August 2017. Emma goes on holiday and it does not look like they are going to finish before the end of the month.
September 2017. Alice thinks they are done, but Emma wants to check the manuscript again. She wants to add something, but Tom is unavailable to discuss because he is travelling. Alice just wants to submit and be done with it. They are almost there, but as they are about to submit Tom finds some minor mistakes. Just before the end of the month the manuscript is ready.
October 2017. Ellie invites Rachel Referee, Peter Peer-Reviewer and Ernie Expert to peer-review the article. They agree to provide reports within 2 weeks. Rachel and Ernie are prompt, but Peter needs more time. Finally, Peter sends his report asking for lots of minor changes — after all, he is the infamous third referee. Based on the reports, Ellie makes suggestions for revisions.

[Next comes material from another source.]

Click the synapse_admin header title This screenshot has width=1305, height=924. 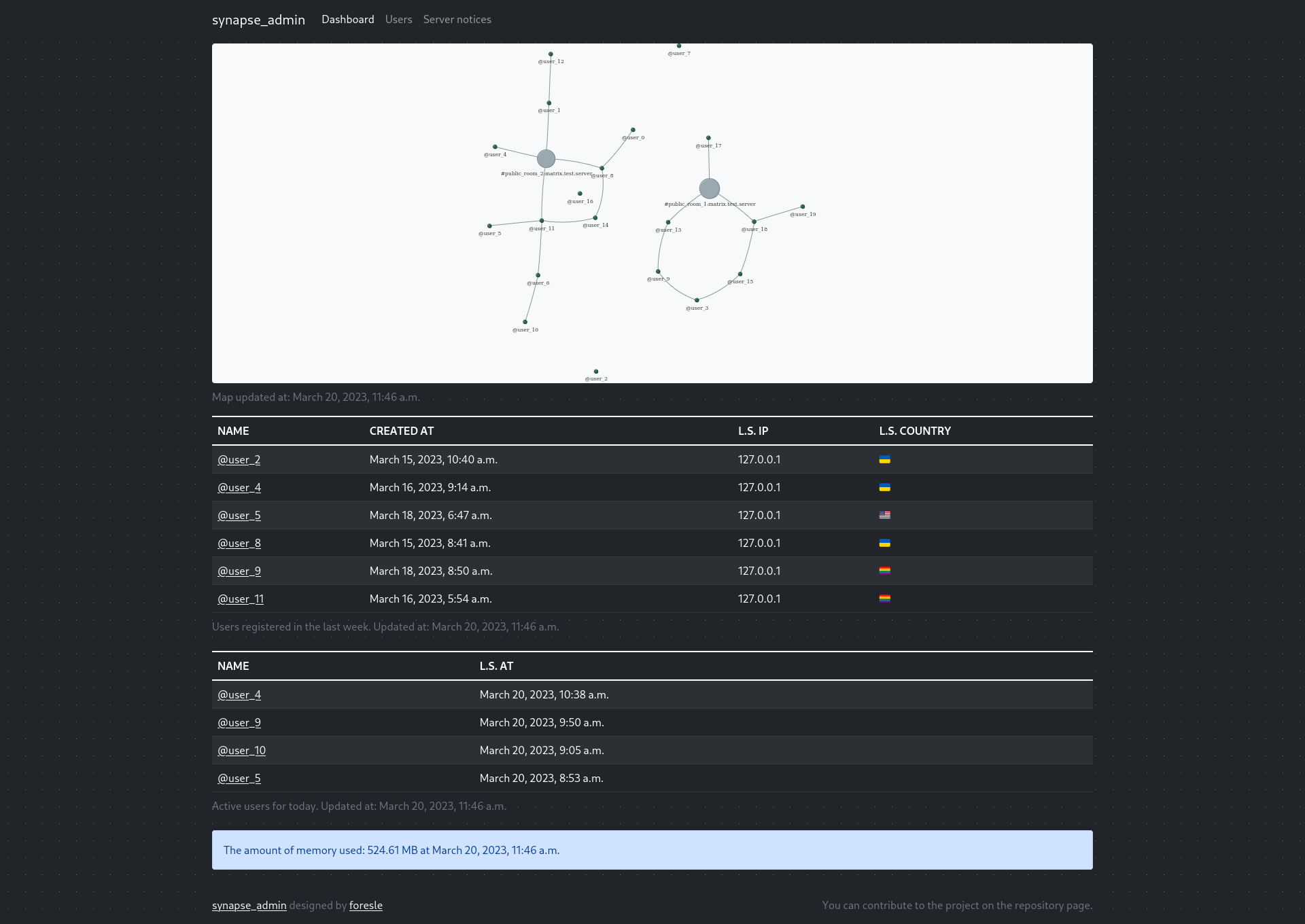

November 2017. The referees were on the whole positive and made constructive suggestions. Alice, Tom and Emma revise and resubmit the manuscript. Ellie checks the revisions and starts editing the Technical Review for accuracy and clarity.
December 2017. Arthur Art Editor redraws all the figures, while Ed Editorial Assistant obtains permissions for the figures adapted from published literature. Ellie finishes editing the manuscript and returns it to Alice with a few queries. After a couple of rounds of modifications to the figures, everyone is happy. Ellie is about to accept the review for publication, but Tom has some last-minute changes. The manuscript is finally accepted and passed to Paula Production Editor.
January 2018. The manuscript is copy-edited and laid out. Paula creates proofs for the authors and editors to check. After incorporating the final corrections, Petra Proofreader double-checks everything before signing the article off.
February 2018. The Technical Review is published in the February issue. Alice, Tom and Emma are happy with the final product, as is Ellie. She starts looking for an idea for the next commissioning meeting.
All the characters are real, the names are fictional. We are not endorsing proposals on underwater basket-weaving techniques. This is the typical uneventful story of a Nature Reviews Physics article. For more dramatic accounts, ask one of our editors at a conference dinner.